> [EXTRACTED RECORDS]
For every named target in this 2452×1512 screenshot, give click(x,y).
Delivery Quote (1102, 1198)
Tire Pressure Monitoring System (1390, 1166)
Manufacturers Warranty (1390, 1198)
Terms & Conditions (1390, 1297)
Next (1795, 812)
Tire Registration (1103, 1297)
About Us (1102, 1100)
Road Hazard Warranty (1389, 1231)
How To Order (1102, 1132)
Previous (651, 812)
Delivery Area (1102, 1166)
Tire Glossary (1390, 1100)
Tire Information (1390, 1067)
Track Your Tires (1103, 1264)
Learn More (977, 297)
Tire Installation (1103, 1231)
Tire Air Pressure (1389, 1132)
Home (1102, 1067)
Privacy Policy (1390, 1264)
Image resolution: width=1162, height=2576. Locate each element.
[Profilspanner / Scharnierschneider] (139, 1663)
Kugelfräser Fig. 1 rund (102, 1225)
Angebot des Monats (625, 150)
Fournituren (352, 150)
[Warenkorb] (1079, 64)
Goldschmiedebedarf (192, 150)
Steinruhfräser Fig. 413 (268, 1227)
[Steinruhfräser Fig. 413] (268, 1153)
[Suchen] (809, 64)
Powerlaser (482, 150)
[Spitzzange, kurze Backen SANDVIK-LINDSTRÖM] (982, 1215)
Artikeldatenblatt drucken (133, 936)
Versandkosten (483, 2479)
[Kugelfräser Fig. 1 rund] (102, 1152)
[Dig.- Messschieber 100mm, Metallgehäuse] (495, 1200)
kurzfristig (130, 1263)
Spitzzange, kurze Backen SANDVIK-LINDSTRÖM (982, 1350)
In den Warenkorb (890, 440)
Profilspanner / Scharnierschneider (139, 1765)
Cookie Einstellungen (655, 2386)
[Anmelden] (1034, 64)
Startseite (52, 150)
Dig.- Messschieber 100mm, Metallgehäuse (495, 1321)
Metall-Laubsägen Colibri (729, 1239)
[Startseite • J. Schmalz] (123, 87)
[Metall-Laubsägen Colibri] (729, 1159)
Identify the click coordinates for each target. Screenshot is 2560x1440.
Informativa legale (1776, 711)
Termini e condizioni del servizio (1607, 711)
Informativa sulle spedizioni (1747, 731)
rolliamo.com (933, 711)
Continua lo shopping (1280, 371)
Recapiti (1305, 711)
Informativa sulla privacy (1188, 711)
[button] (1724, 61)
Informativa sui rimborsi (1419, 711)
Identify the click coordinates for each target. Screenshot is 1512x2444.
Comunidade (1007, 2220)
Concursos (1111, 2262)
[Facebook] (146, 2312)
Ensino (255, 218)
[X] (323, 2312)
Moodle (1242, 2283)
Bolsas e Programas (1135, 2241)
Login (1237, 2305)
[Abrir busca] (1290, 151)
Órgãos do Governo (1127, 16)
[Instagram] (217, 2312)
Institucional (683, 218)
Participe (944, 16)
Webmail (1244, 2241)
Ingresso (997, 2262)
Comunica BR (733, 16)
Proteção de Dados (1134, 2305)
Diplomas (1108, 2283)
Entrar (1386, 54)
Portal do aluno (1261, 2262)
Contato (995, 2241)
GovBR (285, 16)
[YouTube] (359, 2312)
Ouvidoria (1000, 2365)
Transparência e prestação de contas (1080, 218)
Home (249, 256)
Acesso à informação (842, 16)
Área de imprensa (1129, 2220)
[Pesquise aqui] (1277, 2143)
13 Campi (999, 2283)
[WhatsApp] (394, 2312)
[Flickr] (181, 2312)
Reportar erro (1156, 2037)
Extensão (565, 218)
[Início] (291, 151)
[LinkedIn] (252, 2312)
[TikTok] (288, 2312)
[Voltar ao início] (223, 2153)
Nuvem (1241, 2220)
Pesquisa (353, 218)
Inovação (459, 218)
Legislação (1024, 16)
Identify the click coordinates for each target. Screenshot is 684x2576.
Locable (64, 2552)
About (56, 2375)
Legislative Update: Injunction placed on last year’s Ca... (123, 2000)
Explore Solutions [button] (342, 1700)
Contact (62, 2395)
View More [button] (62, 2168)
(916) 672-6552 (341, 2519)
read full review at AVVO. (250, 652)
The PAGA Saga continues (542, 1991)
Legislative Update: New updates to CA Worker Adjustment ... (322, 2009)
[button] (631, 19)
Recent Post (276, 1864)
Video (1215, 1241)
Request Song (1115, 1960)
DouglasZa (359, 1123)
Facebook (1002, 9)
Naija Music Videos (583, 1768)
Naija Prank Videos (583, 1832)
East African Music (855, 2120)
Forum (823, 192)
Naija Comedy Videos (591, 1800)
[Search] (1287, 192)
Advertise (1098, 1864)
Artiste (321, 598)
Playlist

> [TO DO]
Write out each line of the data that holds the string "Scharnierschneider".

> [TASK ANSWER]
[Profilspanner / Scharnierschneider] (139, 1663)
Profilspanner / Scharnierschneider (139, 1765)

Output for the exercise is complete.